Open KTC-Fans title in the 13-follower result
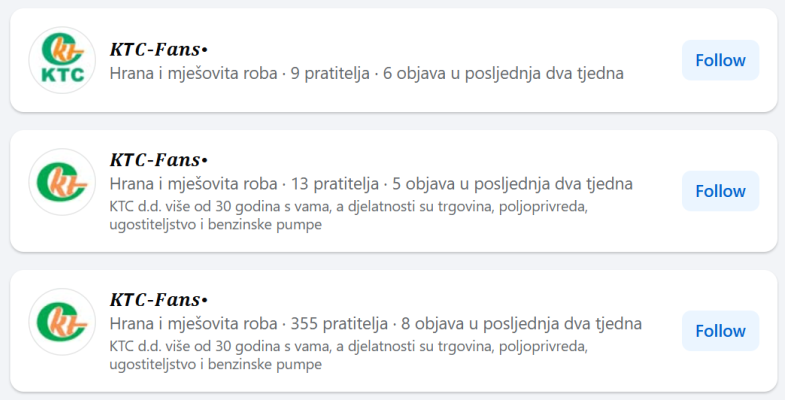785x400 pixels. [x=158, y=160]
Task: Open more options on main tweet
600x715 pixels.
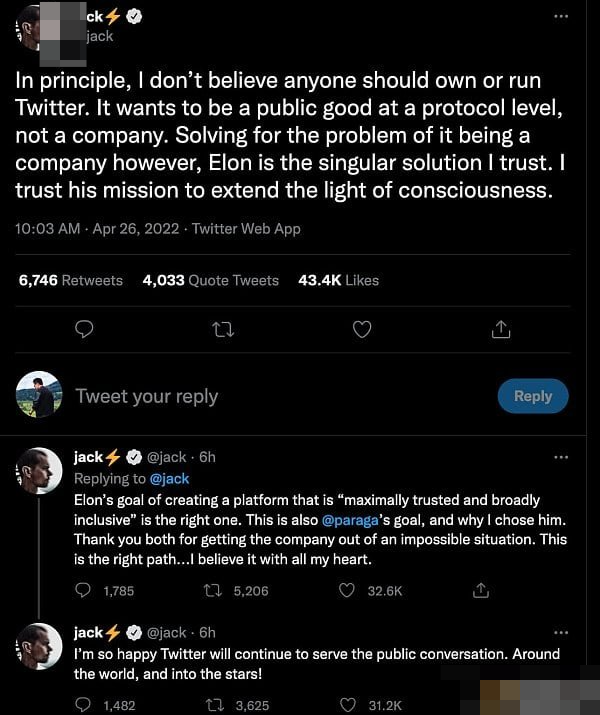Action: (x=561, y=16)
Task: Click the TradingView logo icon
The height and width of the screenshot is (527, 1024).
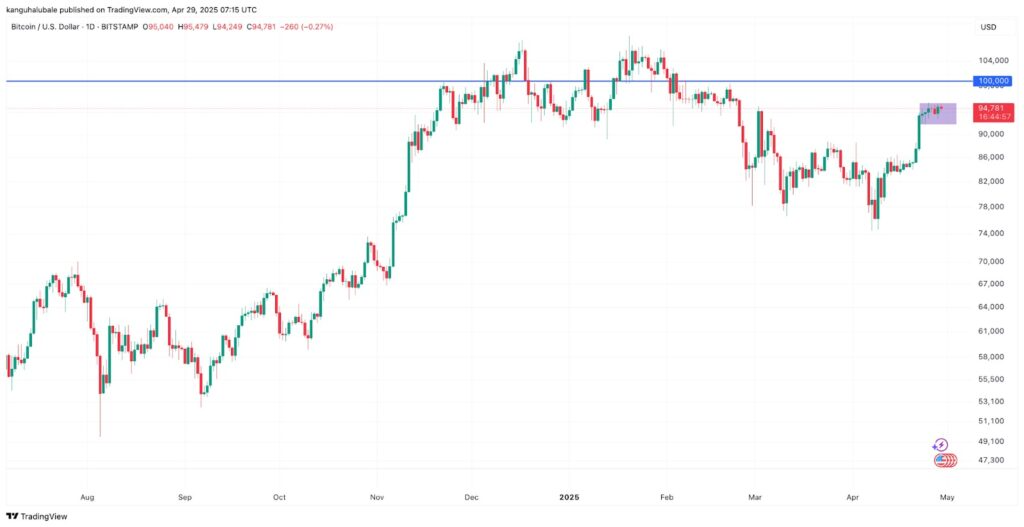Action: [x=12, y=516]
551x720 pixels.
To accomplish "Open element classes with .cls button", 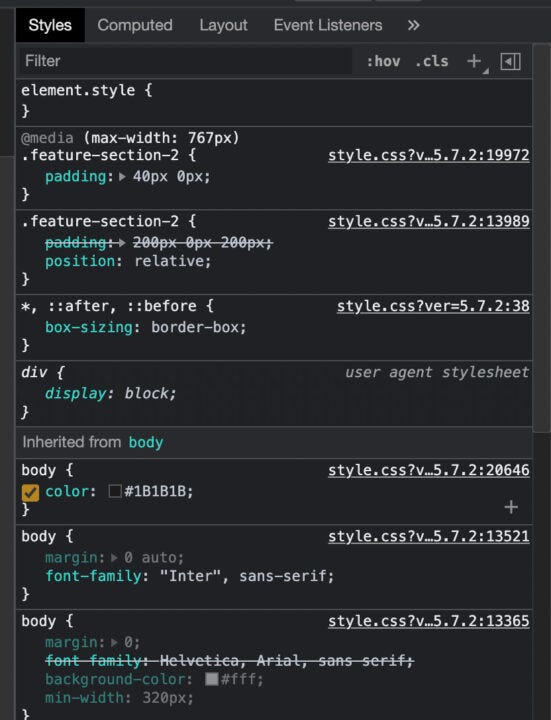I will tap(432, 61).
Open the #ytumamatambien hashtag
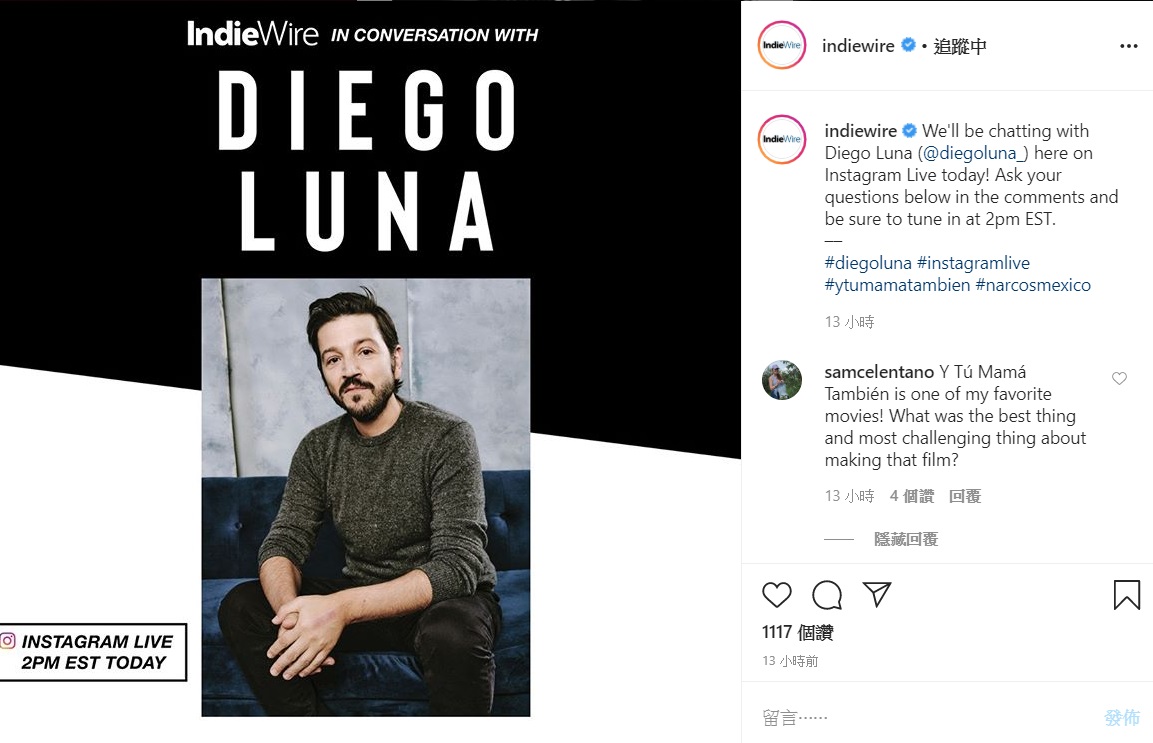Image resolution: width=1153 pixels, height=743 pixels. 897,285
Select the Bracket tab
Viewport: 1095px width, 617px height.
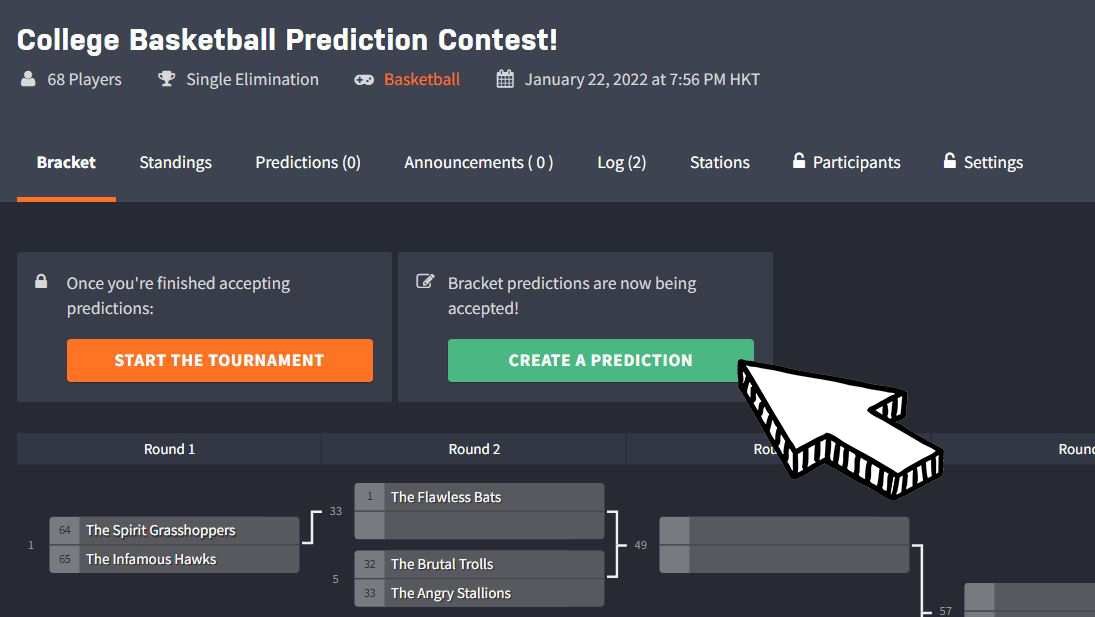click(66, 161)
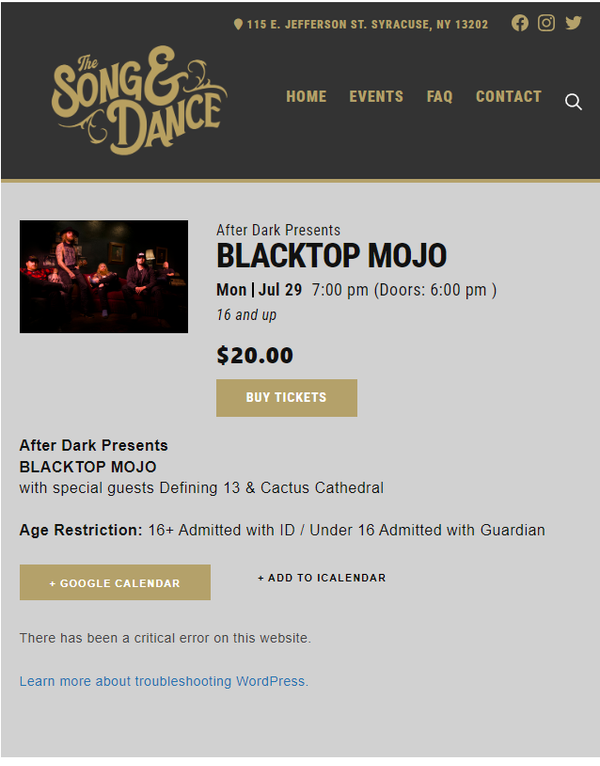Screen dimensions: 600x766
Task: Open the troubleshooting WordPress link
Action: (164, 681)
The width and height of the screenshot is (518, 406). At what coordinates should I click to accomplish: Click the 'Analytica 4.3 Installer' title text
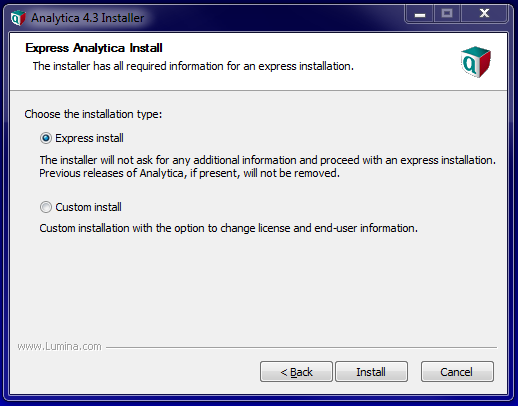pyautogui.click(x=88, y=18)
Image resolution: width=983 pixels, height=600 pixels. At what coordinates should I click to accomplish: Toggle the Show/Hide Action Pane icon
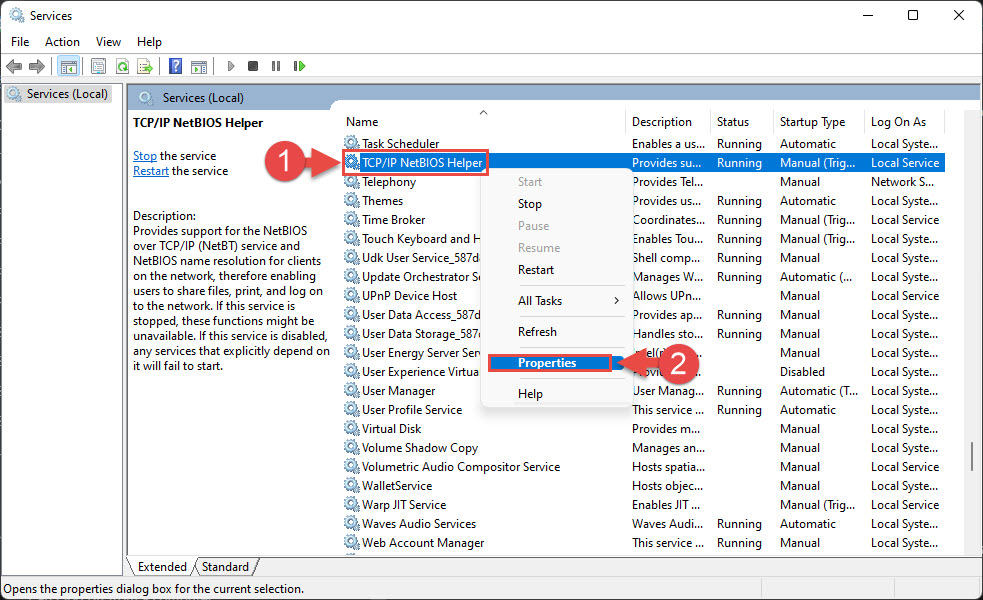198,66
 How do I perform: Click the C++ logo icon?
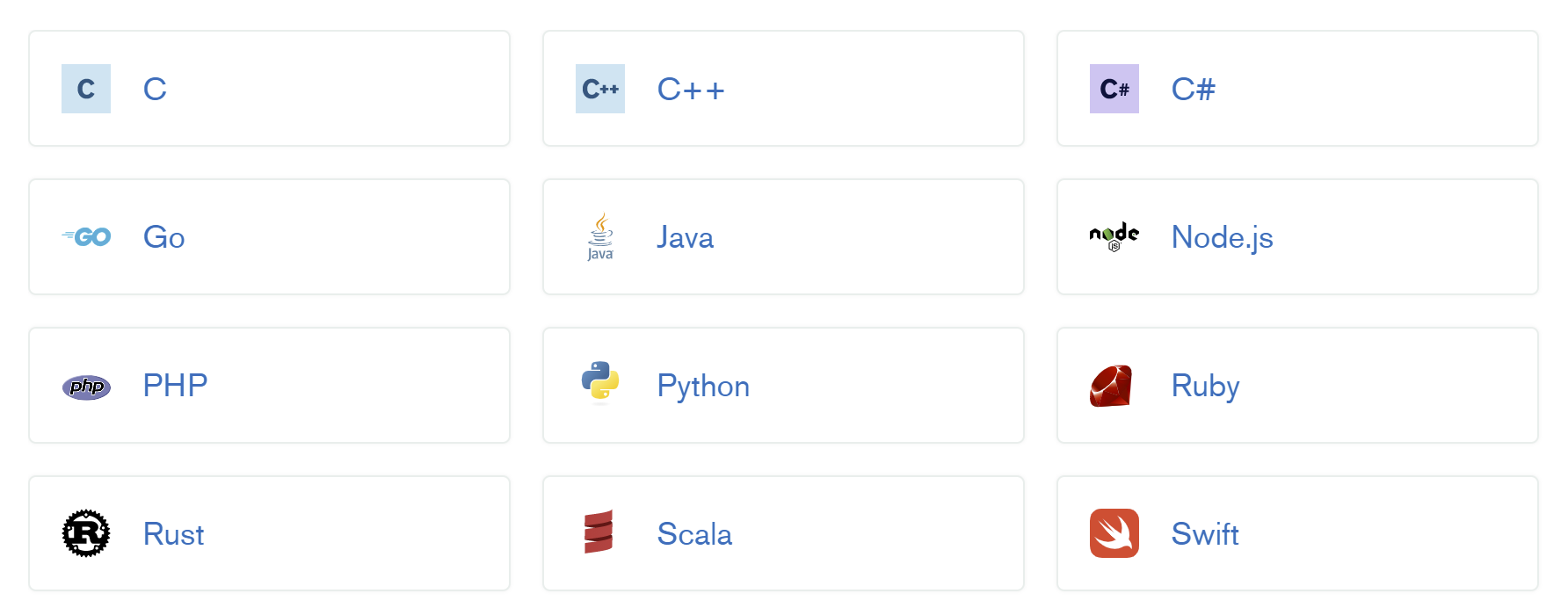tap(600, 89)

------------------------------------------------------------

Instructions for the task
From the line containing "The width and" through the last line of the records, both included, output those lines exactly and nothing else; skip the pictures.

Your response
The width and height of the screenshot is (518, 406). At what coordinates should I click to accomplish: Click the 'Analytica 4.3 Installer' title text
pyautogui.click(x=88, y=18)
Image resolution: width=983 pixels, height=600 pixels. At what coordinates should I click to accomplish: Toggle the Show/Hide Action Pane icon
198,66
 How do I perform: Click the C++ logo icon?
tap(600, 89)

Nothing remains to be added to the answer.